■ **EXCERPTED DATA**:
^^^^^^^^

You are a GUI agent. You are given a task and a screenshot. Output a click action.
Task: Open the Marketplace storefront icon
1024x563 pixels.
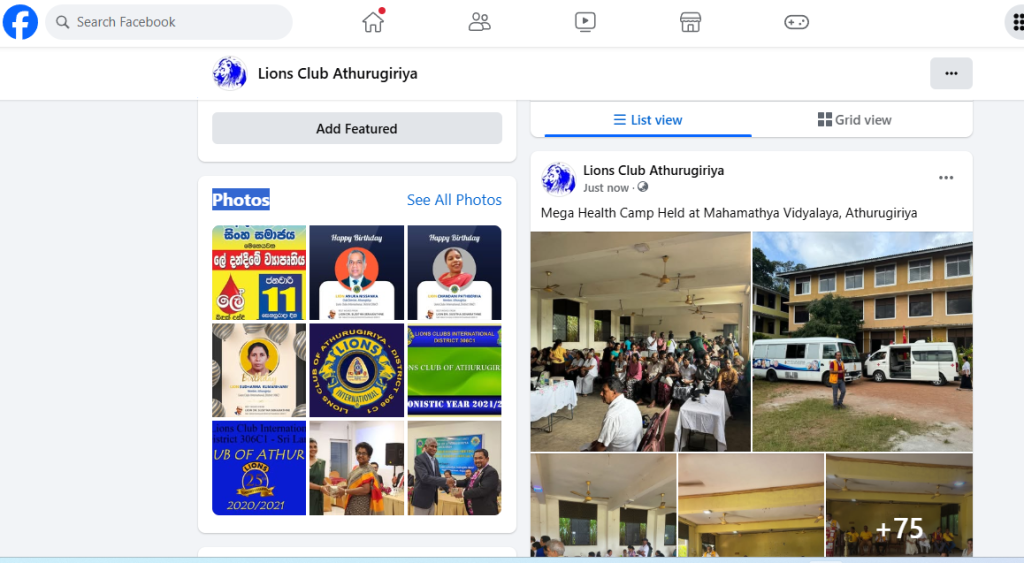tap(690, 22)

^^^^^^^^

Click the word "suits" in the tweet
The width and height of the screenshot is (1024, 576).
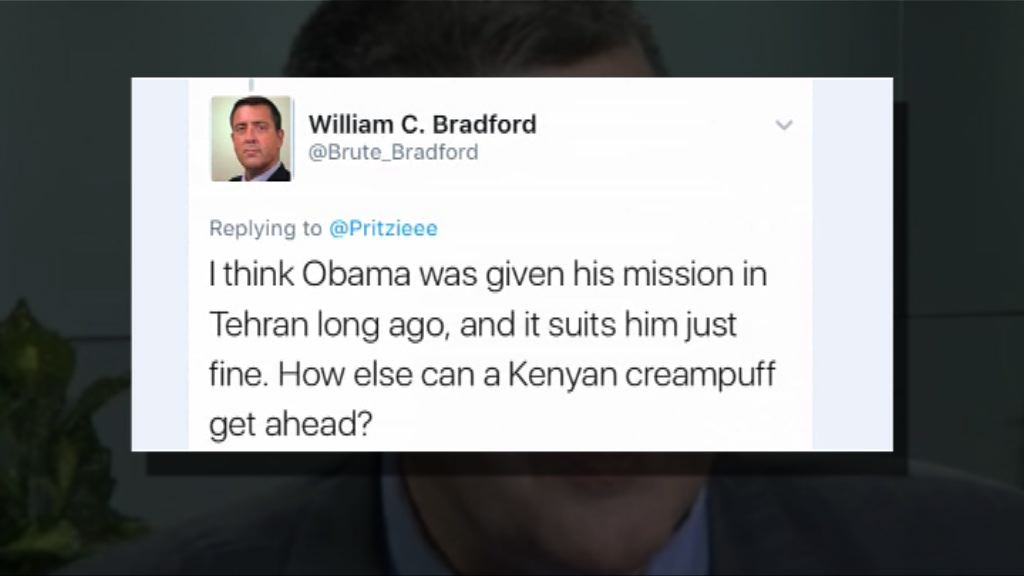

^^^^^^^^

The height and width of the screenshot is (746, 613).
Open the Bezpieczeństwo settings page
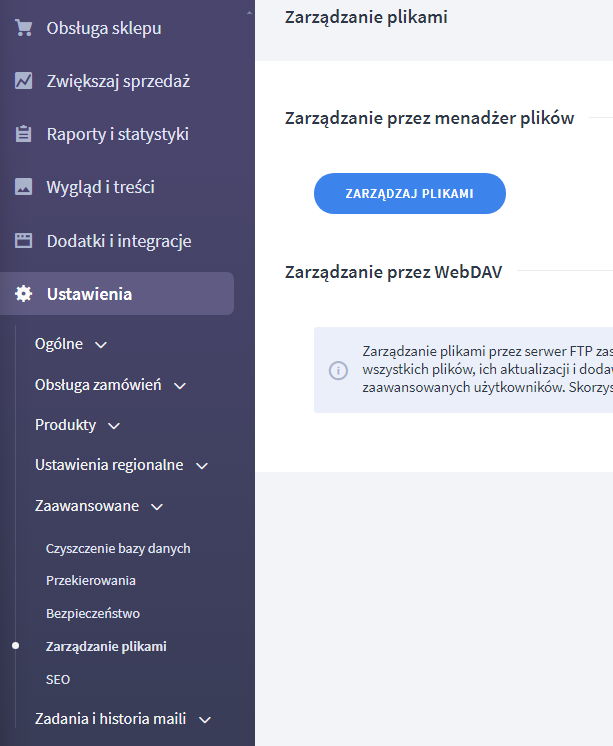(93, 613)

^^^^^^^^

■ **REQUIRED ACTION**: Pick out each line above that includes "screenshot" and show it.

■ **SOLUTION TO THIS PROBLEM**:
You are a GUI agent. You are given a task and a screenshot. Output a click action.
The width and height of the screenshot is (1024, 576).
The height and width of the screenshot is (746, 613).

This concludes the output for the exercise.